Les chercheurs ont supposé que cela résulte de l’action des cours d’eau qui descendent des monts Tian. Le déplacement horizontal des rivières éroderait le paysage à un rythme compensant la surrection. En effet, lorsque le débit des rivières est assez lent, les sédiments qu'elles charrient se déposent. Dans un coude, à mesure que les sédiments s'accumulent à l'intérieur du virage, l'eau circule plus vite à l'extérieur du virage et érode la paroi. Résultat, la rivière se déplace vers le creux du virage. Or les roches situées dans le bas des monts Tian, constituées de sable ou d'une siltite peu consolidée (un mélange de sable et de limon intermédiaire entre grès et schiste), sont justement susceptibles de se déliter assez facilement.
Pour tester leur idée, Aaron Bufe, Chris Paola et Douglas Burbank ont reproduit le terrain sur une table expérimentale. Pour imiter la surrection, une feuille métallique souple pouvait être surélevée en travers de la table par palliers sucessifs. Elle engendrait ainsi des plissements dans une couche de sable imitant la roche tendre du piémont des monts Tian. Un flux d’eau mêlé de sédiments reproduisait le passage d’un cours d’eau. Durant plusieurs expériences successives durant chacune jusqu’à 100 heures, les chercheurs ont testé différentes vitesse de surrection (deux ordres de grandeurs), de flux sédimentaires (variant d'un facteur 7) et de surface fluviale active (multiplié par un facteur 4). Régulièrement, le flux était arrêté et le « terrain » obtenu, photographié.

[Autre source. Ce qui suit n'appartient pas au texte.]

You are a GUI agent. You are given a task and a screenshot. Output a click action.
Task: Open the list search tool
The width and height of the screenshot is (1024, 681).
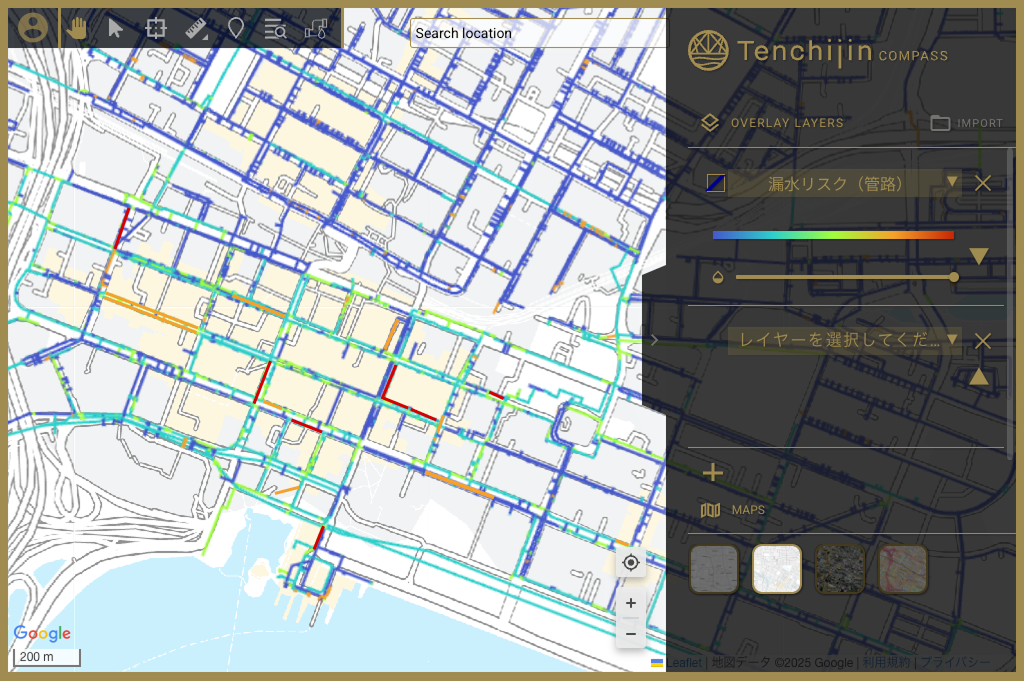[275, 29]
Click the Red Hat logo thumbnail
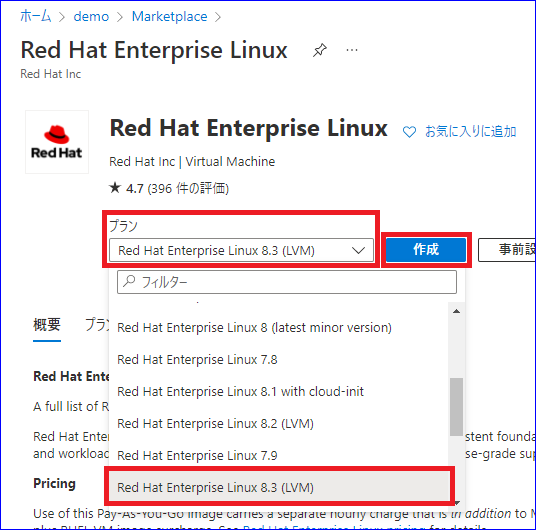The width and height of the screenshot is (536, 530). click(57, 142)
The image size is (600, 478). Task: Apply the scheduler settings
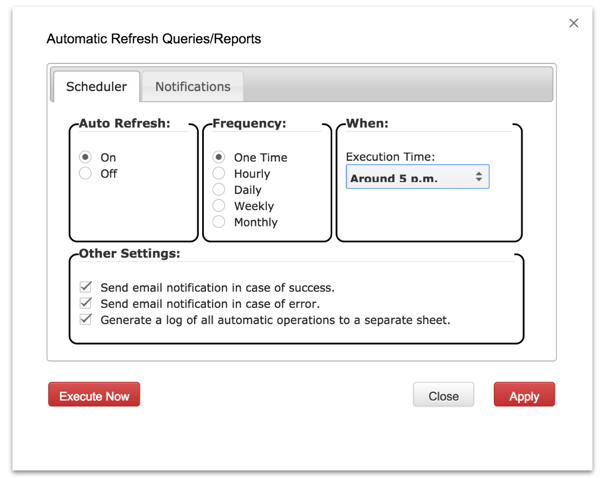coord(524,395)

Les chercheurs ont ainsi pu simuler à petite échelle les conditions qui ont régné dans le nord du bassin du Tarim pendant la déglaciation, il y a environ 18 000 ans. L’observation la plus importante qui en ressort est que le nivellement couvre une surface d'autant plus grande que la surrection est lente et les cours d’eau larges, car ceux-ci migrent alors plus vite latéralement. Les reliefs en grande partie érodés et remplacés par des zones plates parcourues par des rivières évoquent ceux que l'on observe au pied des monts Tian.

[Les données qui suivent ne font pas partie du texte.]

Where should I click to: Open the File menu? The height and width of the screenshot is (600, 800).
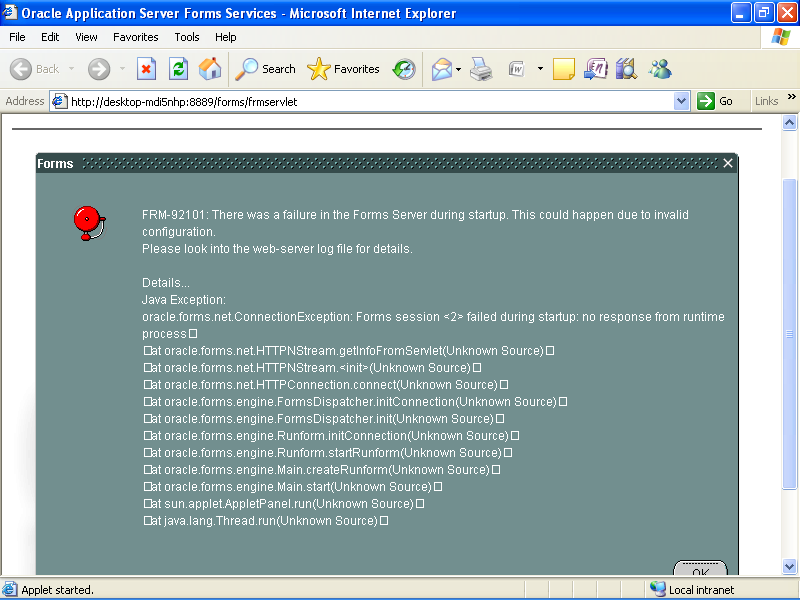[x=17, y=37]
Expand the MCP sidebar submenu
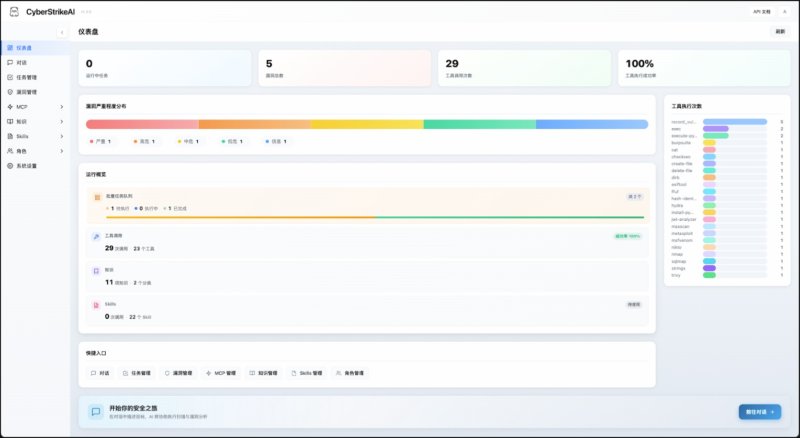800x438 pixels. tap(62, 106)
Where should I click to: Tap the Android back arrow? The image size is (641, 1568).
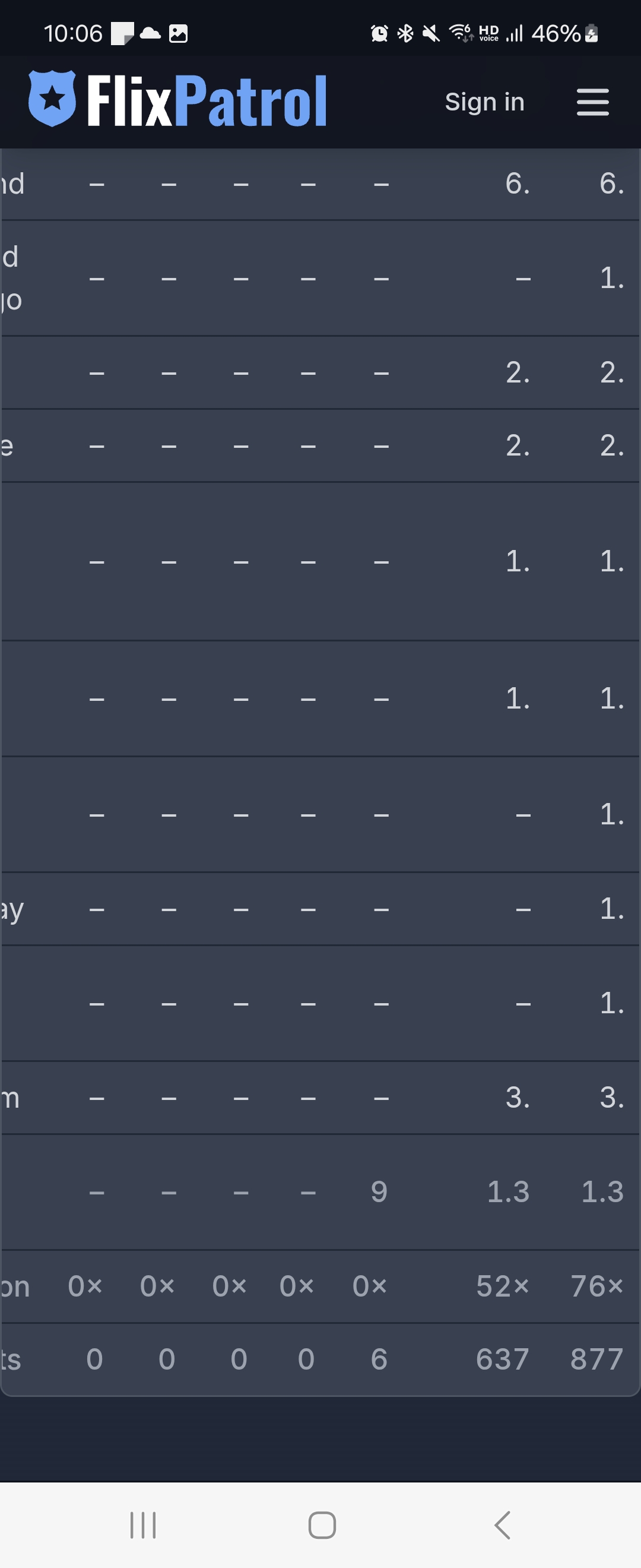[502, 1525]
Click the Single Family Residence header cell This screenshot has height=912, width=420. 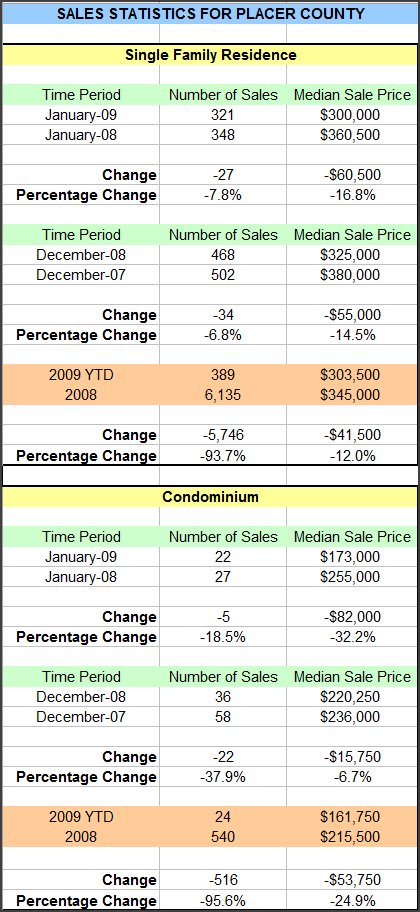point(210,55)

Toutefois, sur le terrain, on observe que des zones érodées autrefois nivelées par un cours d’eau ont été surélevées par la surrection, et sont aujourd’hui incisées de canyon de 20 à 200 mètres de profondeur. Pendant la déglaciation, l'important débit de l'eau aurait ainsi entrainé le nivellement du piémont des monts Tian, mais depuis, la baisse du débit des rivières aurais permis à la surrection de reprendre le dessus.